Each year we look back at the sermons and speeches he gave that outlined a path for all people to come together in harmony. Each year we come together as a nation to pray for peace and an end to systemic racism and bigotry in our society. All of that we do, but in a very different way and in a very different spirit. How is this celebration different from years past? To answer that question, all we need to do is look at what is happening all around us.

Dr. King gave thousands of sermons and speeches reaching the ears of hundreds of thousands of people. Each of these speeches and sermons gave us a roadmap to justice and peace. One of the most poignant and powerful speeches Dr. King ever gave was his very last one on April 3, 1968, just one day before his assassination. Dr. King was invited to Memphis, Tennessee to preach at the Bishop Charles Mason Temple. This sermon has been popularly referred to as “I’ve been to the mountaintop.”
Dr. King began his sermon by saying, “Something is happening in Memphis. Something is happening in our world.”

He was speaking of the events that were occurring in Memphis of how 1,300 Black sanitation workers went on strike because of a long pattern of neglect and abuse. Just days earlier, two Black sanitation workers were killed by a malfunctioning truck. Nothing was done to make working conditions better for these workers. In speaking to these men, Dr. King preached about the need for economic equality and social justice.

Today the message of Dr. King resonates now more than ever. Something is happening in our world! Something is happening in our society! Over these last several months we have witnessed with our own eyes division, hatred, and racism. We as a society have watched Black lives taken by violence through the hands of white racists. Our society has become bruised by the many acts of racism both in word and action. All in the midst of a global pandemic.

This is a very different Martin Luther King Jr. Day for us! We must use his words as an example to move forward in building up our community, preaching a culture of equality and justice. Too many of our brothers and sisters remain in the same conditions Dr.
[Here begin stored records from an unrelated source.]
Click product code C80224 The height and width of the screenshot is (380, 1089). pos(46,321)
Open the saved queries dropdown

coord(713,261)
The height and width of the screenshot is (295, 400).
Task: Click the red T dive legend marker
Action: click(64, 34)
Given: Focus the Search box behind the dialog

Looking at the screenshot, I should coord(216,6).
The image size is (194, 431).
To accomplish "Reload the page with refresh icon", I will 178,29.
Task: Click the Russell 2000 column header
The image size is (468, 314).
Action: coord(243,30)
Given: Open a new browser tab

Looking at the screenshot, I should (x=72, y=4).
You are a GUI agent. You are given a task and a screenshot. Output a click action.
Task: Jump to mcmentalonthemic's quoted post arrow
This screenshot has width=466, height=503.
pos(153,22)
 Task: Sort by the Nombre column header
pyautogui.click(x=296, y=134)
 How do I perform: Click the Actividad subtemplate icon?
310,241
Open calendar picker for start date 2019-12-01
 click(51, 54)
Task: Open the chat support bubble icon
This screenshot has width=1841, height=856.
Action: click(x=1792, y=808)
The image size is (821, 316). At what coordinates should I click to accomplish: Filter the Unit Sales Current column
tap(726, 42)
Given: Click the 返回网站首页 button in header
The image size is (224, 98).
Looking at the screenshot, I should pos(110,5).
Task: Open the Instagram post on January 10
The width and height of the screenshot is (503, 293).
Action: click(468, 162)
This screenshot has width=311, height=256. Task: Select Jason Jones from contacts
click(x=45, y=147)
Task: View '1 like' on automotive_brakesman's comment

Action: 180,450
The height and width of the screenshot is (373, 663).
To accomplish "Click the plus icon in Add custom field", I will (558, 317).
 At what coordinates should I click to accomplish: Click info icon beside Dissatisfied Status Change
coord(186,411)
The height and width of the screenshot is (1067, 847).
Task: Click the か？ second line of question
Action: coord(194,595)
King preached about over 50 years ago.

We must use this holiday to reflect on what we can do as disciples of the Risen Lord to better our community in promoting peace, equality, and justice. Towards the end of his sermon, Dr. King speaks those iconic words, “I don’t know what will happen now; we’ve got some difficult days ahead. But it really doesn’t matter with me now, because I’ve been to the mountaintop. I just want to do God’s will. And He’s allowed me to go up to the mountain. And I’ve looked over, and I’ve seen the Promised Land. I may not get there with you, but I want you to know tonight, that we, as a people, will get to the Promised Land.”

Let us reflect upon the words of this leader for justice, that together we will be able to live in a land where all of us can stand side by side, hand in hand as brothers and sisters created in the image and likeness of God.


Father Alonzo Cox is the pastor of St. Martin de Porres Parish, Bedford-Stuyvesant and coordinator for the vicariate of Black Catholic Concerns for the Diocese of Brooklyn.